■ **Try it**
Using the listing, copy each whole line that features "computer".

·····

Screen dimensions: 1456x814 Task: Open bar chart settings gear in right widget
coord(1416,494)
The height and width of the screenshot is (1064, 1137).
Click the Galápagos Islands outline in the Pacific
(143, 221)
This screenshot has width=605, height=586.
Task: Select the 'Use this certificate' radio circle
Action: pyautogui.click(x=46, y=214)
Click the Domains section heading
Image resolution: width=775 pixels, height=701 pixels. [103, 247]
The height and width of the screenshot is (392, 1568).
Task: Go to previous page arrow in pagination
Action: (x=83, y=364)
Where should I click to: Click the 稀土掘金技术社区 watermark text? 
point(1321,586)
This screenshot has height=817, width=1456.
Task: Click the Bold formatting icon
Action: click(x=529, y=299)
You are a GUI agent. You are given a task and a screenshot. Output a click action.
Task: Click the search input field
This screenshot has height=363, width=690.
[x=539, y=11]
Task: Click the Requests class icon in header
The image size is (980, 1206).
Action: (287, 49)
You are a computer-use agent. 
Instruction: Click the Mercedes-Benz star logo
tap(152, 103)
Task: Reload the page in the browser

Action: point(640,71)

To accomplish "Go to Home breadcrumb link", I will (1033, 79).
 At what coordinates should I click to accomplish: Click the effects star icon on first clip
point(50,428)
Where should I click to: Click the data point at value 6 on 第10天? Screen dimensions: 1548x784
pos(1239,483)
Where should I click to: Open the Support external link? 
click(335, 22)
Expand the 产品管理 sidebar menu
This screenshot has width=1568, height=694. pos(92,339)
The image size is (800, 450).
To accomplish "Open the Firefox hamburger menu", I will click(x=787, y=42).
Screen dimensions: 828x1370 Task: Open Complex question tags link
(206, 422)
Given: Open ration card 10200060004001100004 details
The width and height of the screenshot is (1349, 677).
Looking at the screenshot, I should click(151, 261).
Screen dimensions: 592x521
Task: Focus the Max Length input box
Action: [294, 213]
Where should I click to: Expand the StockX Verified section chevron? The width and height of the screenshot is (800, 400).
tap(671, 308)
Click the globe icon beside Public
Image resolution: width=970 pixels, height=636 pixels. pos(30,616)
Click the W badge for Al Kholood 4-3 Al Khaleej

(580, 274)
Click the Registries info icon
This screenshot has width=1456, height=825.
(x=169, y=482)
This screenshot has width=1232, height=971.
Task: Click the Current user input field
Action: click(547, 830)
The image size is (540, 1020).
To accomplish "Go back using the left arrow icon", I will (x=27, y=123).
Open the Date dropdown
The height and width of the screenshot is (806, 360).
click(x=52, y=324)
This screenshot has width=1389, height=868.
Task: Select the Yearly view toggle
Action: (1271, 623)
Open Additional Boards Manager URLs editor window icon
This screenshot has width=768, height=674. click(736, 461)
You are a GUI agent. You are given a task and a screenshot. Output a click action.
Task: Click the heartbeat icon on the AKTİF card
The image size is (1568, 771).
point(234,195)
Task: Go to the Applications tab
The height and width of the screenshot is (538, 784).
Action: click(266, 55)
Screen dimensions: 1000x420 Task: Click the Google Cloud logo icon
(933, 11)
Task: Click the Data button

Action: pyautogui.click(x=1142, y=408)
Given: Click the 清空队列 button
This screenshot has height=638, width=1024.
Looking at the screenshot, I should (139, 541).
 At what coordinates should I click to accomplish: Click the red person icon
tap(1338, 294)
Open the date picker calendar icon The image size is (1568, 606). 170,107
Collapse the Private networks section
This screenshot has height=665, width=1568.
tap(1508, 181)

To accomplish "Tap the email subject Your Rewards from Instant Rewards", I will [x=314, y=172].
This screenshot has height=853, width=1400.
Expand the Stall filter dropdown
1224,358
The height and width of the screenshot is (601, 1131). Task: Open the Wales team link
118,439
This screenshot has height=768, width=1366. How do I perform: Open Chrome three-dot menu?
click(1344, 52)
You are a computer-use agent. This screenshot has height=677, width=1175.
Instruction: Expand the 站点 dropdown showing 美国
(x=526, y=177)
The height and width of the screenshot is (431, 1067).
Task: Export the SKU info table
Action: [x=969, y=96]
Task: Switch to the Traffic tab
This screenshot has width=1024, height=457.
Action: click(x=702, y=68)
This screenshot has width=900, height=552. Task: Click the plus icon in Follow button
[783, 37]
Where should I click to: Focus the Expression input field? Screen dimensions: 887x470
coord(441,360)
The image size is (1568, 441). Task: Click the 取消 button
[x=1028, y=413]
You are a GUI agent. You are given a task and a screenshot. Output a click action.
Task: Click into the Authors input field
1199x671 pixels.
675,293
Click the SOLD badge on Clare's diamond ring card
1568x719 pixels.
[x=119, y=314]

·····

■ **Response below**
You are a computer-use agent. 
You are a computer-use agent. This screenshot has height=677, width=1175.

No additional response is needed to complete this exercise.